- Coat of arms
- Interactive map of Gmina Niechanowo
- Coordinates (Niechanowo): 52°27′50″N 17°40′49″E﻿ / ﻿52.46389°N 17.68028°E
- Country: Poland
- Voivodeship: Greater Poland
- County: Gniezno
- Seat: Niechanowo

Area
- • Total: 105.31 km^{2} (40.66 sq mi)

Population (2006)
- • Total: 5,395
- • Density: 51.23/km^{2} (132.7/sq mi)
- Website: http://www.niechanowo.pl/

= Gmina Niechanowo =

Gmina Niechanowo is a rural gmina (administrative district) in Gniezno County, Greater Poland Voivodeship, in west-central Poland.
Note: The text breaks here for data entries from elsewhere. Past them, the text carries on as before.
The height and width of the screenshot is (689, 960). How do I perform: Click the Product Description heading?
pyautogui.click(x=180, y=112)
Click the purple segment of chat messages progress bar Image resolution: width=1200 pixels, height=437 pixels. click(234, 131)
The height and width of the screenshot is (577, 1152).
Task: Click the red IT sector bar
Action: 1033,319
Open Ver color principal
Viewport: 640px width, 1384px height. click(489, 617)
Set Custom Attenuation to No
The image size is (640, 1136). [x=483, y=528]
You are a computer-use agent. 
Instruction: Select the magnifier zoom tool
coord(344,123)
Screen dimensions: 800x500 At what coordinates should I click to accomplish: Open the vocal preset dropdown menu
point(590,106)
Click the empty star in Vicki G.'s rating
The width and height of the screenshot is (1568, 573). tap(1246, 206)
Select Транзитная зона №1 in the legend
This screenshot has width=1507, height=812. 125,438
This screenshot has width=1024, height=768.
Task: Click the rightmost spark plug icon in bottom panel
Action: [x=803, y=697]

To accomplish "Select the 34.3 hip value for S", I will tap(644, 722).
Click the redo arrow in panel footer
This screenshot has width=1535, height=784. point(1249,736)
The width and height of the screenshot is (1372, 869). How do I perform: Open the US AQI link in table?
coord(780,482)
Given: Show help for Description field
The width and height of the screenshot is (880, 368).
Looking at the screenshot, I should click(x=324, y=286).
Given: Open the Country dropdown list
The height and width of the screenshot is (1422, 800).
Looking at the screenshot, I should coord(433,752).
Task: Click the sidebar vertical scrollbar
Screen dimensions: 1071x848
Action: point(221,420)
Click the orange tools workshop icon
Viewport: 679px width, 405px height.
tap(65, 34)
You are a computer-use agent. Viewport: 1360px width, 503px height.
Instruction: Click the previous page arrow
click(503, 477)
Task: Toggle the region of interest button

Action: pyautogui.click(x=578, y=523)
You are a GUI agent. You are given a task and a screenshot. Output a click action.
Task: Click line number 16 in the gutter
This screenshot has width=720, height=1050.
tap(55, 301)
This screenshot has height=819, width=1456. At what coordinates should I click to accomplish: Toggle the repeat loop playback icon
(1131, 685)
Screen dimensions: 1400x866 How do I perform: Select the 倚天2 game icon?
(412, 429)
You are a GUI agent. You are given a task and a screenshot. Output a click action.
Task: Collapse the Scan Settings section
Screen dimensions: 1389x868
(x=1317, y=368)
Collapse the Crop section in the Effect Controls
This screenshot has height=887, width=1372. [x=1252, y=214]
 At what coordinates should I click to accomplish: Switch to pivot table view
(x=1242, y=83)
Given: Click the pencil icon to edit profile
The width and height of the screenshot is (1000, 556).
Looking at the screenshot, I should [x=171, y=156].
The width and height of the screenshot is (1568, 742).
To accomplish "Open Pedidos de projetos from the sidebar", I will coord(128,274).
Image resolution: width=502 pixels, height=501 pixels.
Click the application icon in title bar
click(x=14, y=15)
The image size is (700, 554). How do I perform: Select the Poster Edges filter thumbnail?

Its seat is the village of Niechanowo, which lies approximately 10 km south-east of Gniezno and 53 km east of the regional capital Poznań.

The gmina covers an area of 105.31 km2, and as of 2006 its total population is 5,395.

==Villages==
Gmina Niechanowo contains the villages and settlements of Arcugowo, Cielimowo, Czechowo, Drachowo, Goczałkowo, Grotkowo, Gurówko, Gurowo, Jarząbkowo, Jelitowo, Jelonek, Karsewo, Kędzierzyn, Malczewo, Marysin, Mierzewo, Mikołajewice, Miroszka, Niechanowo, Nowa Wieś Niechanowska, Potrzymowo, Trzuskołoń, Żelazkowo and Żółcz.

==Neighbouring gminas==
Gmina Niechanowo is bordered by the town of Gniezno and by the gminas of Czerniejewo, Gniezno, Witkowo and Września.